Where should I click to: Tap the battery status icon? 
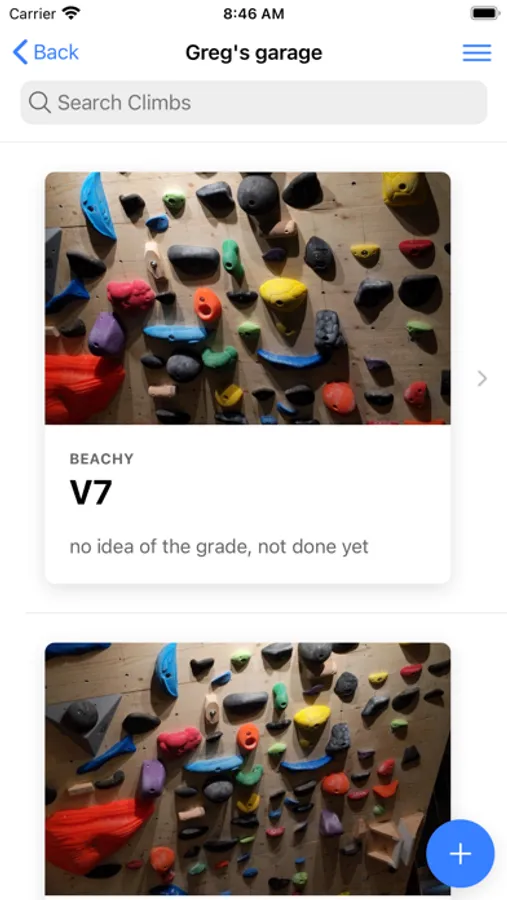[485, 13]
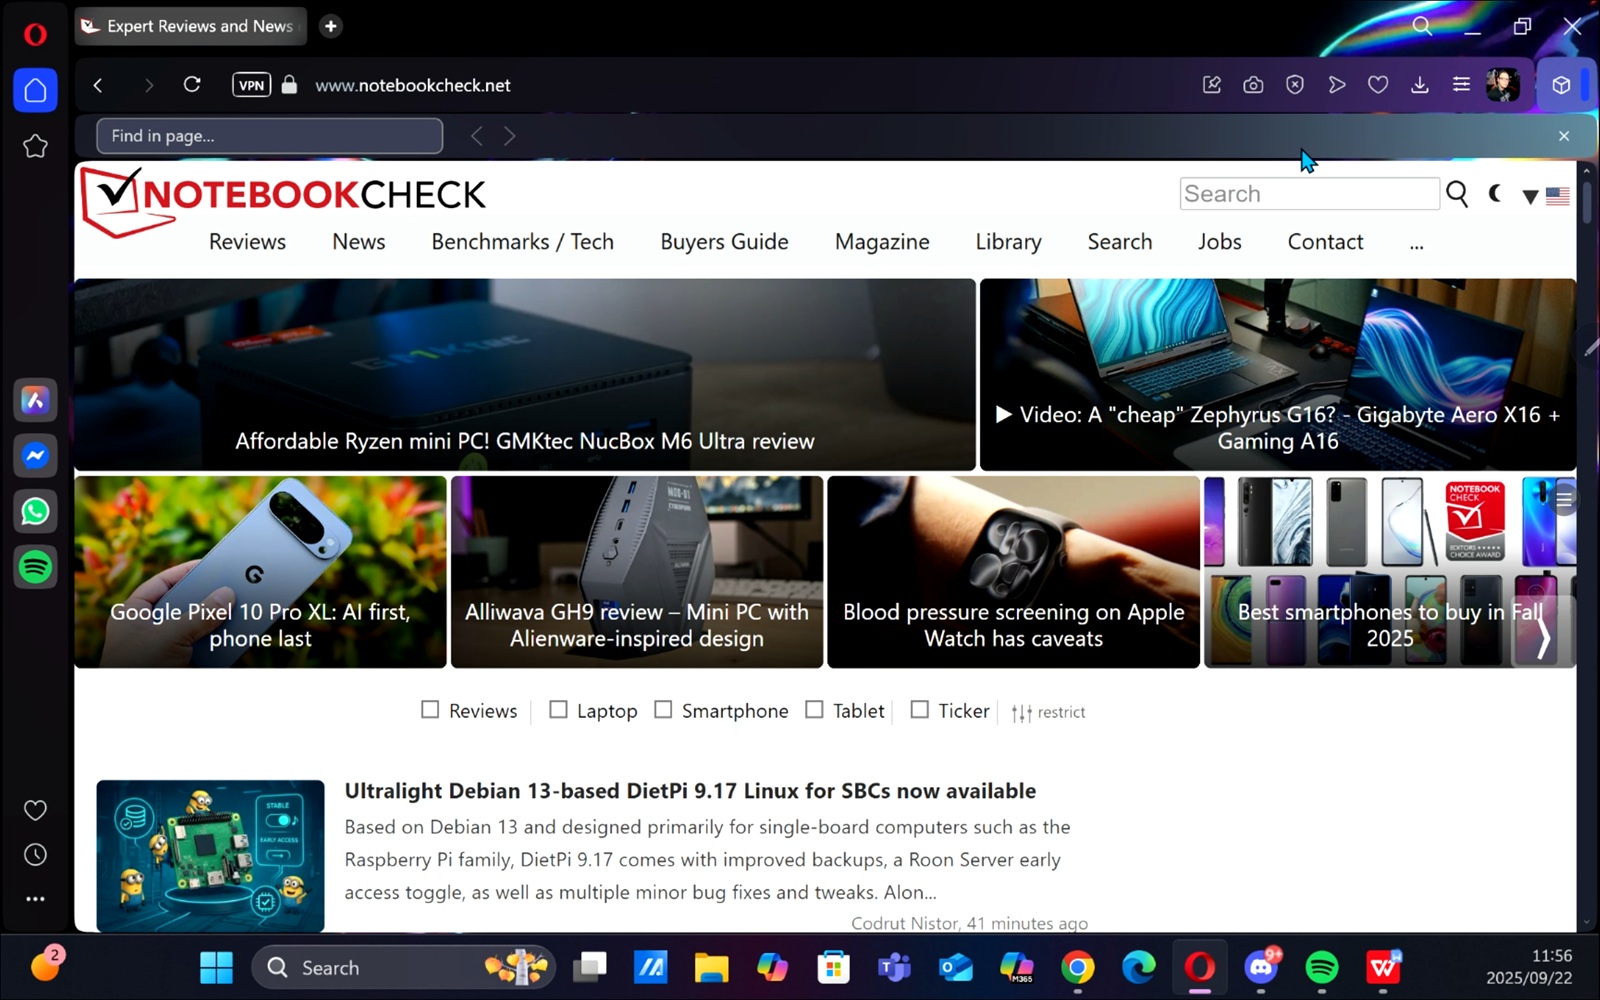Check the Reviews filter checkbox
The image size is (1600, 1000).
pyautogui.click(x=430, y=710)
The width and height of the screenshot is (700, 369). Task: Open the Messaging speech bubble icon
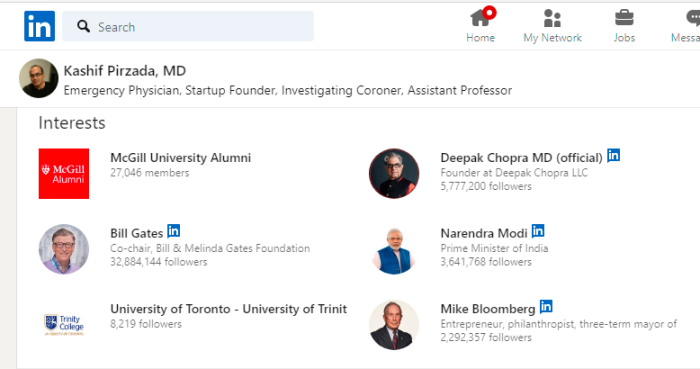click(x=693, y=18)
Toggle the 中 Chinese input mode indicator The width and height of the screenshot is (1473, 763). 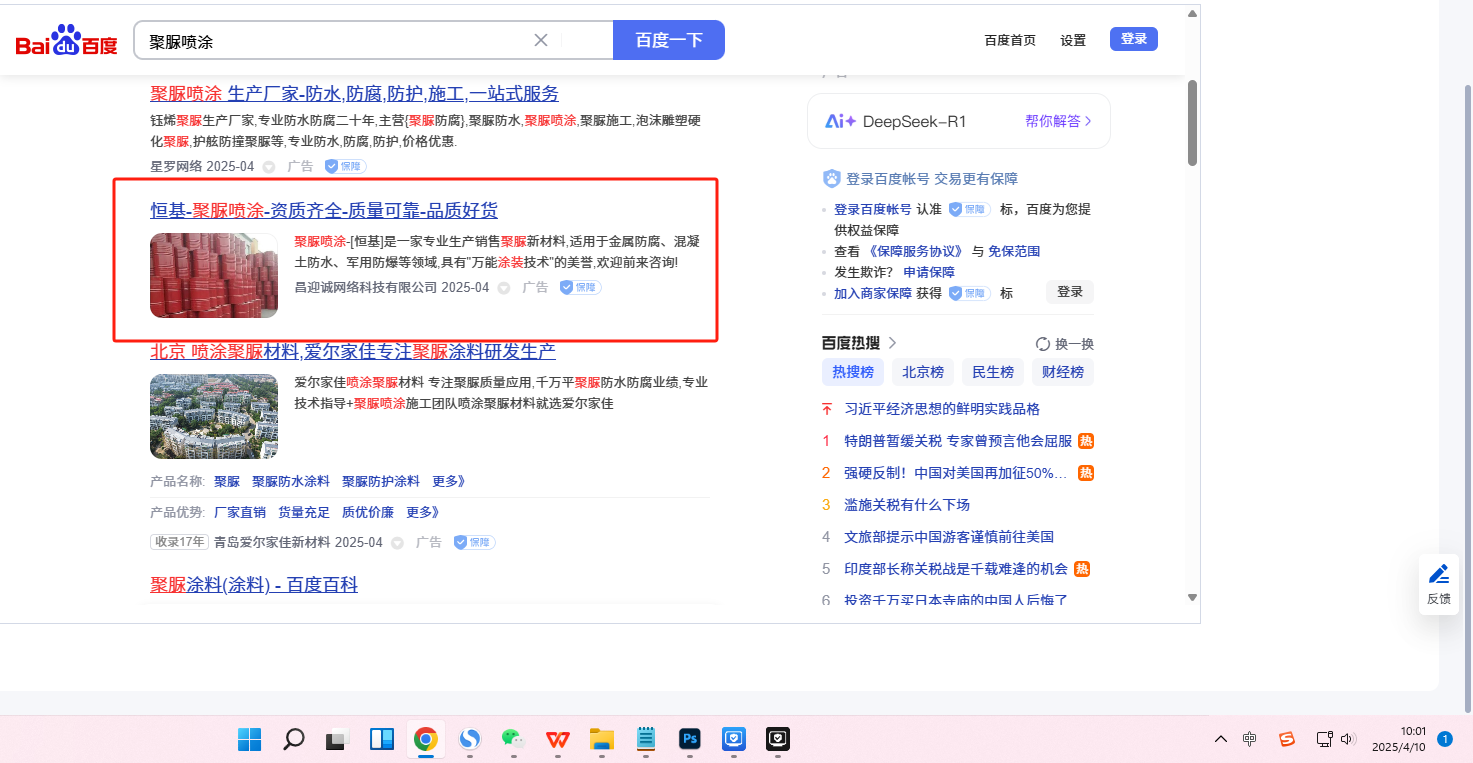pyautogui.click(x=1250, y=739)
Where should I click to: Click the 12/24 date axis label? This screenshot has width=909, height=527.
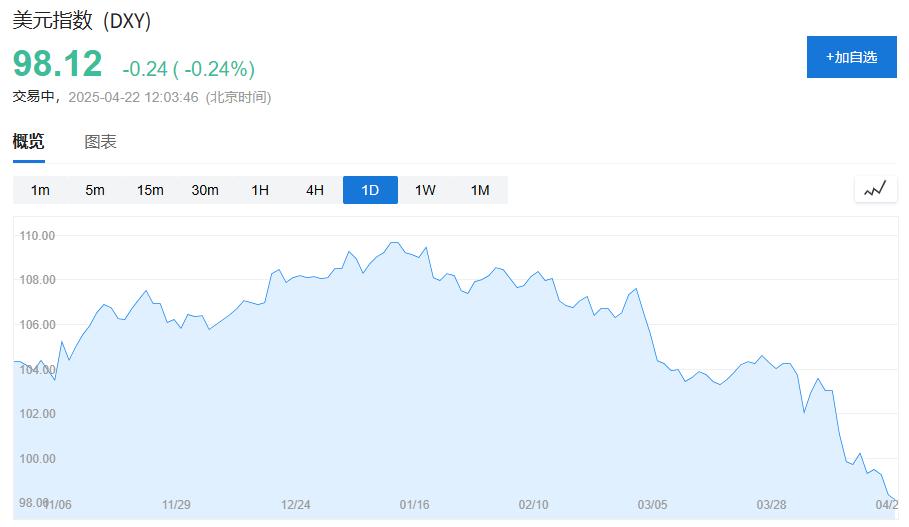pos(295,505)
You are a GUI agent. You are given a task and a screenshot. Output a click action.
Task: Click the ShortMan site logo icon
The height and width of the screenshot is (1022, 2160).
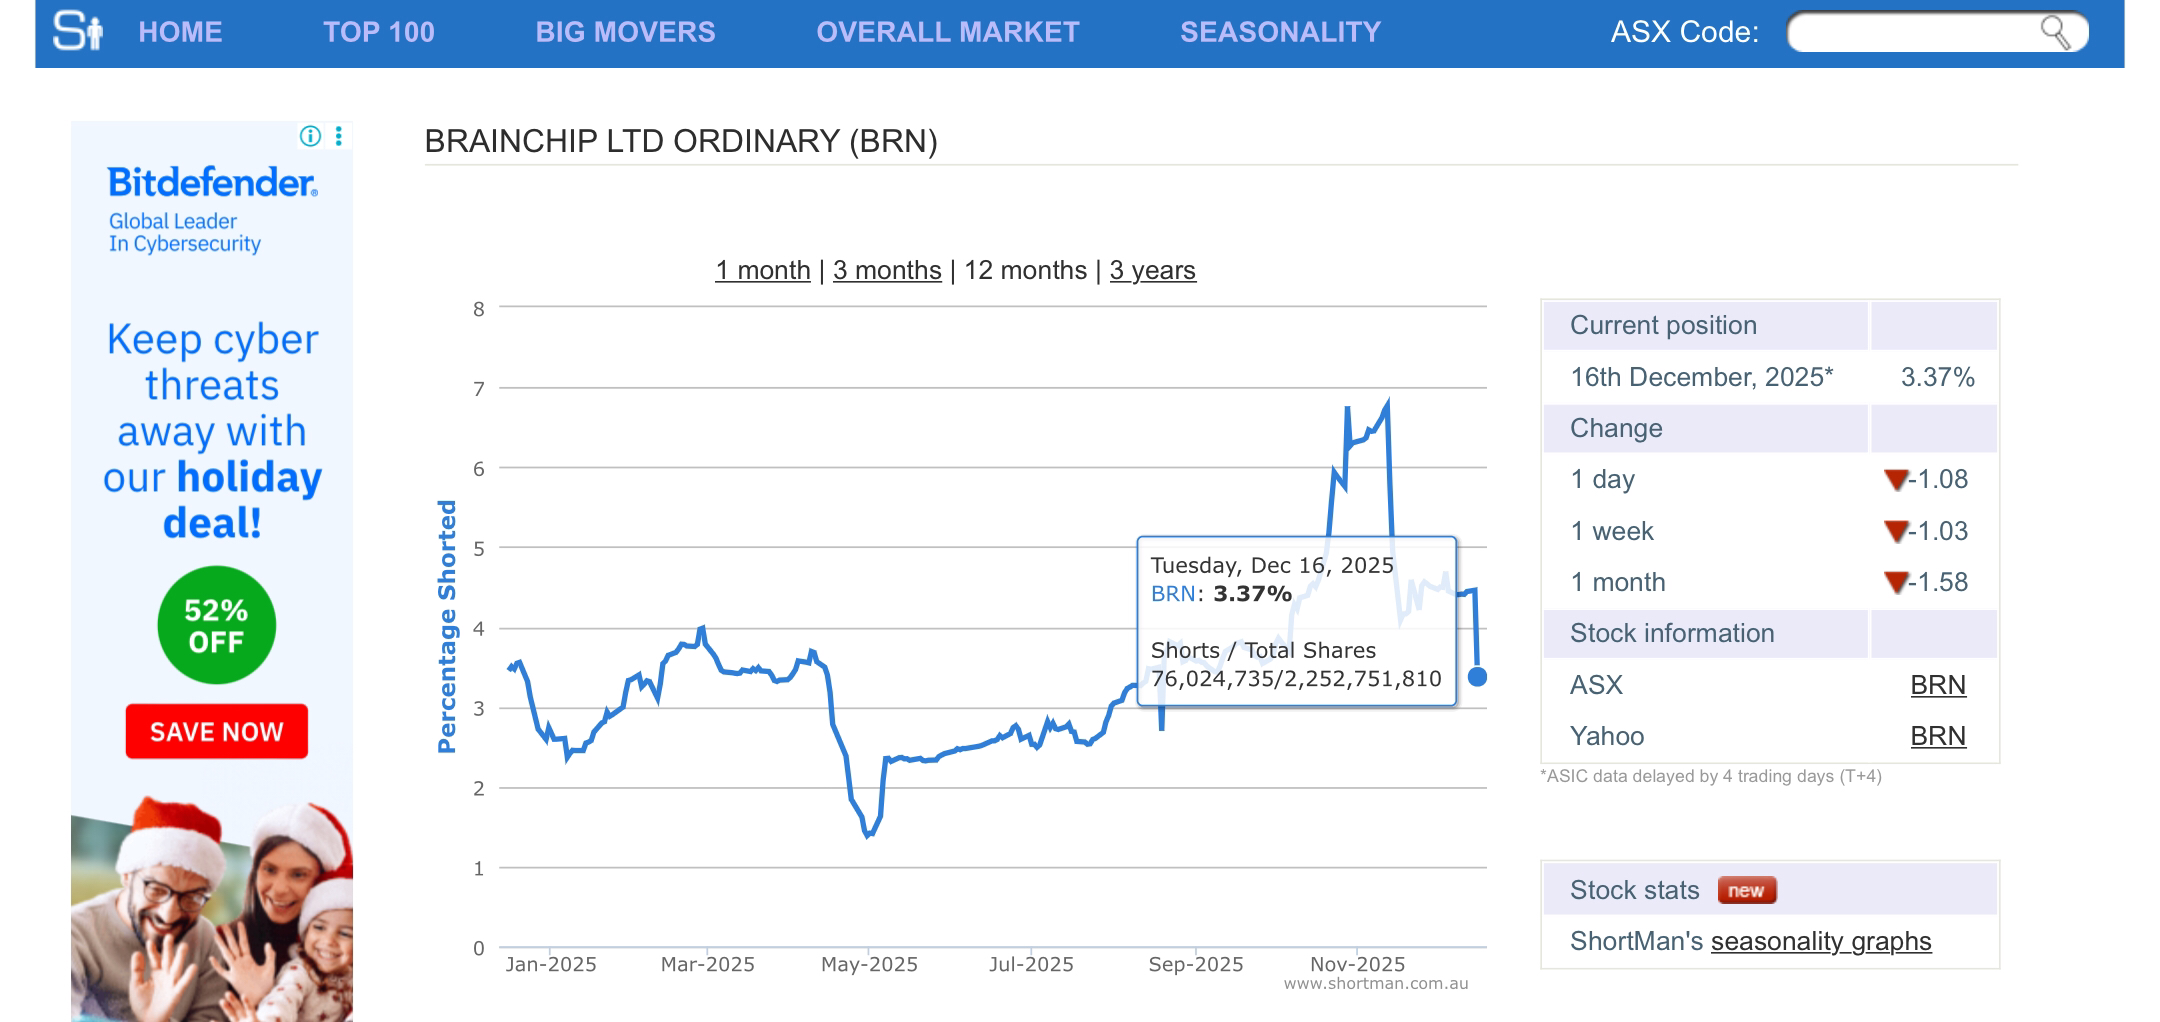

□ □ □ □

Problem to work on -> Exactly as they appear, repeat the lines from the one containing "Where should I click to: Click" through the last line of the entries, counting both ends. Pictures stay out.

Task solution ->
Where should I click to: Click the 12/24 date axis label? This screenshot has width=909, height=527.
pos(295,505)
You are a GUI agent. You are given a task and a screenshot. Output a click action.
Task: Click the ShortMan site logo icon
The height and width of the screenshot is (1022, 2160).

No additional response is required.